Road

Laurence Green Reviews John Tiffany’s energetic and excellently adaptation of Jim Cartwright’s play, Road.

Road

A hymn to working class people and poverty is provided by Jim Cartwright in his provocative expressionistic play, Road (Royal Court Jerwood Theatre), which blazes just as angrily some 30 years after its debut in John Tiffany’s stripped back revival.

There is no strong storyline. Instead we are lead through a typical recession-hit Lancastrian town on a typical Saturday night in 1986 in Margaret Thatcher’s Britain, as its inhabitants drink their worries away for a short time, young men and women find temporary relief in meaningless sex, alcoholics scrabble for a few quid for a can and chippies hawk their wares come closing time. But instead of being led on a nocturnal journey, we are treated to a series of vignettes. There’s Brenda (Michelle Fairley), a withered alcoholic in a grey tracksuit, reduced to begging her daughter for money. There’s Jerry (Mark Hadfield), a lonely gay man tortured by his rose-tinted memories of a long lost love. There’s Valerie (Liz White), forced to “sniffle out” money like a “bony rat” because her unemployed husband spends the giro down the pub. There’s Joey (Shane Zaza) taking to his bed for a hunger strike protest at the hopelessness of life. There’s tottering Doreen and Lane, dressed up like birds in fluorescent orange and turquoise feathers. And through all of them, wanders our guide, the thieving, slippery Scullery (Lemn Sissay), with a glint in his eye and a quart of rum in his hand.

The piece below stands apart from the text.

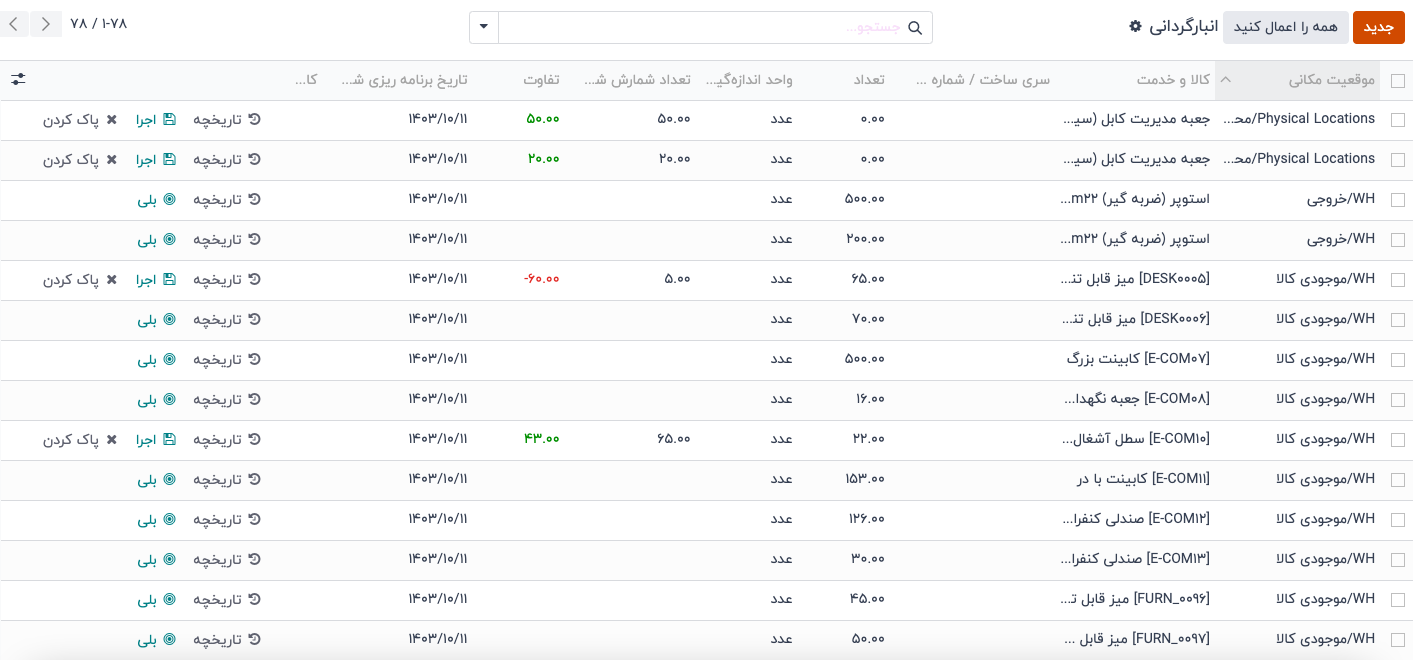Viewport: 1413px width, 660px height.
Task: Sort by تعداد column header
Action: (868, 80)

What saves this gruelling, uneven play from becoming a complete wallow in misery is the muscular vitality of Cartwright’s writing. His unholy, poetic vernacular lends a visceral charge to his characters yearning for a better life as we watch the brash public face of the ‘community’ masking a different mood underneath: desolate, angry and vulnerable. Furthermore the drama is tempered by a strong vein of biting humour – Helen (Michelle Fairley again), desperately trying to seduce an inebriated semi-conscious soldier, even resorting to chips “on a plate” to tempt him, and then realising how young and broken he is and scullery performing a whizzing rapturous pas de deux with a supermarket trolley to the strains of Swan Lake.

The production is staged against the background of a bricked-up wall, while designer Chloe Lamford has a Perspex cabin that rises and falls intermittently centre stage, representing various rooms but more resembling nothing so much as a secular confessional.

This then is an uncompromising piece, full of pent-up energy and excellently performed by a hard working ensemble cast, giving it a documentary feel, punctured by bursts of 80s music. The final scene in which four young people perform a unique ritual is powerful and moving. Eddie (Mike Noble), Brink (Dan Parr), Carol (Liz White) and Louise (Faye Marsay) get drunk and play Try A Little Tenderness by Otis Redding, and then scream out their frustrations, a cathartic release from their despair and longing to be free from a dead-end existence.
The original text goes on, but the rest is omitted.